[Stored items from a collection]

[Begin]

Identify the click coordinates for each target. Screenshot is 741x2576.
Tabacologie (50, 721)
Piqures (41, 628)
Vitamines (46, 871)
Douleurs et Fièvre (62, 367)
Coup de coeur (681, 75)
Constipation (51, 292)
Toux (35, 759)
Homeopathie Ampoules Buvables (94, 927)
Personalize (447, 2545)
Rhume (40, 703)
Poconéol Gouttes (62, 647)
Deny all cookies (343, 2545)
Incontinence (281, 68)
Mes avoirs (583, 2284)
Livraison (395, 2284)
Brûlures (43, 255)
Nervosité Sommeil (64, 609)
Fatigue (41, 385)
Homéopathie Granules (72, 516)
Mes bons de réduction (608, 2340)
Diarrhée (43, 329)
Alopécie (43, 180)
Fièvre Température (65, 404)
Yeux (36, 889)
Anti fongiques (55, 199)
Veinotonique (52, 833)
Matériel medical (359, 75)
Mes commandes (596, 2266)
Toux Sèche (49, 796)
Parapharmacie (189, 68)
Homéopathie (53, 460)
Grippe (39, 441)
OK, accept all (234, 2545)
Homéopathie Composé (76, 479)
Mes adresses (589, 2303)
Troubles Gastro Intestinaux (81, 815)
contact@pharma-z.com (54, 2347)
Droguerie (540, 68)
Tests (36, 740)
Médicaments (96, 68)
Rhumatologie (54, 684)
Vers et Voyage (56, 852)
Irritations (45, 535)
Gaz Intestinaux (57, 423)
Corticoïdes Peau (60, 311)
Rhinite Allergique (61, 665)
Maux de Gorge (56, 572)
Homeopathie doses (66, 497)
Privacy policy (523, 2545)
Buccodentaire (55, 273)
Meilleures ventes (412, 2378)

[End]

- [Brief]: Reproduce each line in full, starting at the line that contains "Diarrhée (43, 329)" and ending at the line that contains "Buccodentaire (55, 273)", and shift every coordinate in the answers by -123.

- [Output of the task]:
Diarrhée (-80, 206)
Alopécie (-80, 57)
Fièvre Température (-58, 281)
Yeux (-87, 766)
Anti fongiques (-68, 76)
Veinotonique (-71, 710)
Matériel medical (236, -48)
Mes commandes (473, 2143)
Toux Sèche (-74, 673)
Parapharmacie (66, -55)
Homéopathie (-70, 337)
Grippe (-84, 318)
OK, accept all (111, 2422)
Homéopathie Composé (-47, 356)
Mes adresses (466, 2180)
Troubles Gastro Intestinaux (-42, 692)
contact@pharma-z.com (-69, 2224)
Droguerie (417, -55)
Tests (-87, 617)
Médicaments (-27, -55)
Rhumatologie (-69, 561)
Vers et Voyage (-67, 729)
Irritations (-78, 412)
Gaz Intestinaux (-66, 300)
Corticoïdes Peau (-63, 188)
Rhinite Allergique (-62, 542)
Maux de Gorge (-67, 449)
Homeopathie doses (-57, 374)
Privacy policy (400, 2422)
Buccodentaire (-68, 150)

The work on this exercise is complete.